Passage for review.

------------------------------------------------

Very cool and lightweight way to talk to PlanetScale but for now I'll stick with Prisma. Prisma is much heavier (engine weighs in at ~50MB) and that can be a non-starter for serverless in some cases but it works for me on AWS Lambda.
The nice thing about PlanetScale is you get nearly unlimited connections (soft limit of like 250K IIRC) so making 1 connection per active lambda isn't a problem at all.
I've been using PlanetScale since shortly after they went GA and I've been very happy so far. Cheaper than Aurora Serverless, less hassle, and the branching feature is super cool. Zero-downtime deploys, with rollback support, feel magical.
They say in the post to use environment variables when deploying. I think they’re talking about server-side JS, not JS running in an end-user’s browser.
This is great! Potentially the missing piece in the world of "serverless": a serverless SQL database accessible over HTTP with no minimum price. I saw AWS Aurora has a Data API but currently that does have a minimum monthly cost. Fauna is possibly the closest, but that appears to involve translating SQL to its FQL. How stable is the beta?
It's 90% there... but not allowing foreign keys [1] (=cascading delete) means that this solution becomes equal with DynamoDB (Serverless + Scale to 0 as well) because products will either be built for it from day one or never support it with a full fledged DB server instance that is 100% up in mind. Unfortunately, didn't find a lot in-between.
I mean I'm using PlanetScale with Prisma ORM on AWS Lambda right now without issue. Unlike many DB providers, PlanetScale supports nearly unlimited connections. I think I saw in their docs they have a soft-limit of something like 250K connections.

------------------------------------------------

Record excerpts.
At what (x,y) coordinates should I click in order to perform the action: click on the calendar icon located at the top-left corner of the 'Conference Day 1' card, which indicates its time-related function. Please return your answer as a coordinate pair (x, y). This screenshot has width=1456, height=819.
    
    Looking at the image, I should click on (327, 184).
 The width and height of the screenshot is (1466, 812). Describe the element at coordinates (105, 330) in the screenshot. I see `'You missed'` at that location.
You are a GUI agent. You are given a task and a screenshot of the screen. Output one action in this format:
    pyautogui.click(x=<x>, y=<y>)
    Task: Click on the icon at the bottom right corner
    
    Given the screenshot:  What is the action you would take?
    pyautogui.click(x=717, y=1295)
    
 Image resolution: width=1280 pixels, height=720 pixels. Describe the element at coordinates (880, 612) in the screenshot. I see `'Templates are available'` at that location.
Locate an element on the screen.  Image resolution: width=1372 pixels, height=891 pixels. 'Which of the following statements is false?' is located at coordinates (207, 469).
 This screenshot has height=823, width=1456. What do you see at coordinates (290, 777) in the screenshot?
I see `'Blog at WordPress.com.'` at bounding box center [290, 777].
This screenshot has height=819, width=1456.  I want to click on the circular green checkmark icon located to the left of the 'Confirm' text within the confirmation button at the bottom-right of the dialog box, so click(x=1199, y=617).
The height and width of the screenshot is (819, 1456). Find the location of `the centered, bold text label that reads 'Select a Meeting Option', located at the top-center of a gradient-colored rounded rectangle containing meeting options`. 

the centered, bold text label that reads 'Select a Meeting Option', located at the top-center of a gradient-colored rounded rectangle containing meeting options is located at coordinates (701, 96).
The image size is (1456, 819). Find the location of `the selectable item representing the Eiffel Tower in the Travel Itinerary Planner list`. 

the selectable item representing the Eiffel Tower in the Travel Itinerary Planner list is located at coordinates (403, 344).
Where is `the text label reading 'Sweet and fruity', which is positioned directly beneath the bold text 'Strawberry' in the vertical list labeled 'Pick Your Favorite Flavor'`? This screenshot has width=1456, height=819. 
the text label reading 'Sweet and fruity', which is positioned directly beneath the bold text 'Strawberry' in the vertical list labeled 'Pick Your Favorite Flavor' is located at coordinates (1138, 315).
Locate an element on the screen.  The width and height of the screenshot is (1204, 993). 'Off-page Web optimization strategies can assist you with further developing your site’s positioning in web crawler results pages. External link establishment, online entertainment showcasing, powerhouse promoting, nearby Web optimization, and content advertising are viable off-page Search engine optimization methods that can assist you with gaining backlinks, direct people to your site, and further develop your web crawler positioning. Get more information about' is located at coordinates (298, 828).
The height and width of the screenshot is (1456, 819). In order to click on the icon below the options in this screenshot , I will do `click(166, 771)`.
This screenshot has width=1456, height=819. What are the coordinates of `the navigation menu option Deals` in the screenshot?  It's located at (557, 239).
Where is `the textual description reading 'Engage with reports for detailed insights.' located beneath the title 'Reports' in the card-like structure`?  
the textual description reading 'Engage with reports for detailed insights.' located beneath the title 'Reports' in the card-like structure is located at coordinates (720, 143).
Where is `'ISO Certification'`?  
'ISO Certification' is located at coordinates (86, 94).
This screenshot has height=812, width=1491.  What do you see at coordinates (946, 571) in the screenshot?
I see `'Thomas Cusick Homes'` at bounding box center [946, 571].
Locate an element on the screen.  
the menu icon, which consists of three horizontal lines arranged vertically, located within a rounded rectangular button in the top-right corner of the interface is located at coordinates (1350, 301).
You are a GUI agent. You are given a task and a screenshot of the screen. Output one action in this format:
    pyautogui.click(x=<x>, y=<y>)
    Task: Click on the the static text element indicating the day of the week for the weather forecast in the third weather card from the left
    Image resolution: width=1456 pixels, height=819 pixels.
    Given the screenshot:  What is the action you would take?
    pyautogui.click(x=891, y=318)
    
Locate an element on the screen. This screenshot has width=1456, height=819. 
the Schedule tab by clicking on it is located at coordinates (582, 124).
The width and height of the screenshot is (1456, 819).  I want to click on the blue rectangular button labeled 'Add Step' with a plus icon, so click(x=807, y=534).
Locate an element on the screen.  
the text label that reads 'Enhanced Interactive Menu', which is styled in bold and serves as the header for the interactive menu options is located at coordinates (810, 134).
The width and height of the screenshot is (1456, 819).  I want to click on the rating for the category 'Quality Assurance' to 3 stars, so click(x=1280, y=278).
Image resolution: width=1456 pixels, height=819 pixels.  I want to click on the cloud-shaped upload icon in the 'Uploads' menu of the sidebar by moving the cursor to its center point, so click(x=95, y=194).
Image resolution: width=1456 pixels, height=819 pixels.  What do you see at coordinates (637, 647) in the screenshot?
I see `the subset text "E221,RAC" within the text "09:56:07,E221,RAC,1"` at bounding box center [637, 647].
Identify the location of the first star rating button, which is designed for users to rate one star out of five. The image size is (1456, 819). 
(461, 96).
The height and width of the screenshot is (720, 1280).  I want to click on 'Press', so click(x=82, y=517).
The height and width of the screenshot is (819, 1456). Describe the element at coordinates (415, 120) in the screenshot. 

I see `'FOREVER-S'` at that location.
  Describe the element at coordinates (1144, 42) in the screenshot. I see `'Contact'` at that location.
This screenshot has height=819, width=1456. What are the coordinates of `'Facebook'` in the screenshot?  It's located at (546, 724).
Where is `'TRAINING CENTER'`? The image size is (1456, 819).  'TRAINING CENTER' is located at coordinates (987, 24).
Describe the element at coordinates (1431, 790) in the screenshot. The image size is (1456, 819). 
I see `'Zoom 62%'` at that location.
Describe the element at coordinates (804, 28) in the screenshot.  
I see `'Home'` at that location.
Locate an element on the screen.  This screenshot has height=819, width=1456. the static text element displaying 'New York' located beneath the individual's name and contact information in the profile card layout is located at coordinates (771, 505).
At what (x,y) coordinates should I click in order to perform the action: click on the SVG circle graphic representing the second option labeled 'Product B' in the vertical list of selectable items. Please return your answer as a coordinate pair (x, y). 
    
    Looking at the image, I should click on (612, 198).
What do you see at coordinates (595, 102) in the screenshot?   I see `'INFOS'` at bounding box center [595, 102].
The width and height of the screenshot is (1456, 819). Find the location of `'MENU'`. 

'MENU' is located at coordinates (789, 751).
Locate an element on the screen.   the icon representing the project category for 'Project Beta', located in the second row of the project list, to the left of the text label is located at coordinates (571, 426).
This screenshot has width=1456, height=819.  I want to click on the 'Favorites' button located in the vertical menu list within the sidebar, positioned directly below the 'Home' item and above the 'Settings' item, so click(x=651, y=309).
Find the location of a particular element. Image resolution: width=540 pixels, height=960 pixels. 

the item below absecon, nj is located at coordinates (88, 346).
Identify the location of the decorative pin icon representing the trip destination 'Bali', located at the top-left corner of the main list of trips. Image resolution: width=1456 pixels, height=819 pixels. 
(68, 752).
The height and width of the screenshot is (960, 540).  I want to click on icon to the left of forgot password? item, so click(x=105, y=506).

------------------------------------------------

What you will do.
A. For each statement, say whether it agrees with the comments on PlanetScale, answering yes or no and quoting the deciding words from the comments: (i) Prisma's engine is about 50MB. (ii) The Data API for AWS Aurora currently has no minimum monthly cost. (iii) PlanetScale costs less than Aurora Serverless.
B. Extend the comments on PlanetScale, beginning right after their final sentence.
The records are separate from the comments on PlanetScale.

Answer section.
A.
(i) Yes: "engine weighs in at ~50MB"
(ii) No: "currently that does have a minimum monthly cost"
(iii) Yes: "Cheaper than Aurora Serverless"

B.
I used Aurora Data API before moving off Aurora Serverless (insane pricing) to Prisma and PlanetScale, I don't think I'd go back to the HTTP API as Prisma works very well and I enjoy using it. One downside to Prisma is the DB "engine" is a arch-specific (obviously) binary that is pretty hefty. I want to say ~50MB. That can be a killer in serverless but I was able to work around it without much issue. If I ever wanted to dive into the world of Lambda layers I could probably move it into it's own later (however that still counts towards your max lambda size).
Our beta for this is pretty stable. The only real instabilities are around the underlying APIs we use, which is part of why we're not ready to document it just yet.
But the underlying tech is exactly the same as we use for handling traditional MySQL connections, so there isn't anything to fear.
This is huge for me. I went down the path of trying to build an entire API on CF Workers and the biggest stumbling block was no easy access to external relational databases due to a lack of v8 compatible connectors. This was before the D1 announcement of course.
To my knowledge you can use planetscale’s read replicas in different regions which the user is then routed to the closest one? I was going to use fly.io until I realized PlanetScale does this already - or do you mean writes as well?
Please consider using a custom string interpolation function to sanitize SQL, not an additional array of parameters. See styled components for inspiration.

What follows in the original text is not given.